**WHAT YOU SHOULD DO**
Please reproduce exactly the line that contains "Task: Expand the 导出格式 dropdown showing docx" and every line after it through the end of the records below, adding nothing else.

**RECORD EXCERPTS**
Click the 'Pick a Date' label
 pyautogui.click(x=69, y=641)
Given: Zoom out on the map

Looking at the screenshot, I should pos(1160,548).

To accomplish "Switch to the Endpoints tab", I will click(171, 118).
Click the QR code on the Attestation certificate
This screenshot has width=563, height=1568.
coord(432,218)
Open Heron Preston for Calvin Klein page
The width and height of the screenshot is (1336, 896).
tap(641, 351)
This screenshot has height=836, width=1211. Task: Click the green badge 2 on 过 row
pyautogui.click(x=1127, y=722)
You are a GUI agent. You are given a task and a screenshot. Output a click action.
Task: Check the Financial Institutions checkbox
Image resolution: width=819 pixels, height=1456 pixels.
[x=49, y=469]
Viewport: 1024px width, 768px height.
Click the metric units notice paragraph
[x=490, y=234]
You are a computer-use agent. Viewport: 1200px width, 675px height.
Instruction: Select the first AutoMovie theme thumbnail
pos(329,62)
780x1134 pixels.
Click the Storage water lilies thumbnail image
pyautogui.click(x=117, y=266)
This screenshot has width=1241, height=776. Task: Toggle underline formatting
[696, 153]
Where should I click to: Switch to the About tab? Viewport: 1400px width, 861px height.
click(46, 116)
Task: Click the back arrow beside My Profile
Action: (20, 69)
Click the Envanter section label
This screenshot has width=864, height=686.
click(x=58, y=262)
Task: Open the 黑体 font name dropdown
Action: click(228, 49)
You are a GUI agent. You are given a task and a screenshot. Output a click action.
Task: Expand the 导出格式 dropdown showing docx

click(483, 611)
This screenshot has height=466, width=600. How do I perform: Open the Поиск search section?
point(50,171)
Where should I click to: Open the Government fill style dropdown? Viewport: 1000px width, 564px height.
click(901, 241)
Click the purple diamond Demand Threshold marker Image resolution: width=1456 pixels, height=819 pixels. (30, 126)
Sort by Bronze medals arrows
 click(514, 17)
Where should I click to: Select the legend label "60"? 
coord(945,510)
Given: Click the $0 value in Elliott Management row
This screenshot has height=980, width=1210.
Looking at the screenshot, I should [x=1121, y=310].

**FINISHED TASK**
Task: Expand the 导出格式 dropdown showing docx

click(483, 611)
This screenshot has height=466, width=600. How do I perform: Open the Поиск search section?
point(50,171)
Where should I click to: Open the Government fill style dropdown? Viewport: 1000px width, 564px height.
click(901, 241)
Click the purple diamond Demand Threshold marker Image resolution: width=1456 pixels, height=819 pixels. (30, 126)
Sort by Bronze medals arrows
 click(514, 17)
Where should I click to: Select the legend label "60"? 
coord(945,510)
Given: Click the $0 value in Elliott Management row
This screenshot has height=980, width=1210.
Looking at the screenshot, I should [x=1121, y=310].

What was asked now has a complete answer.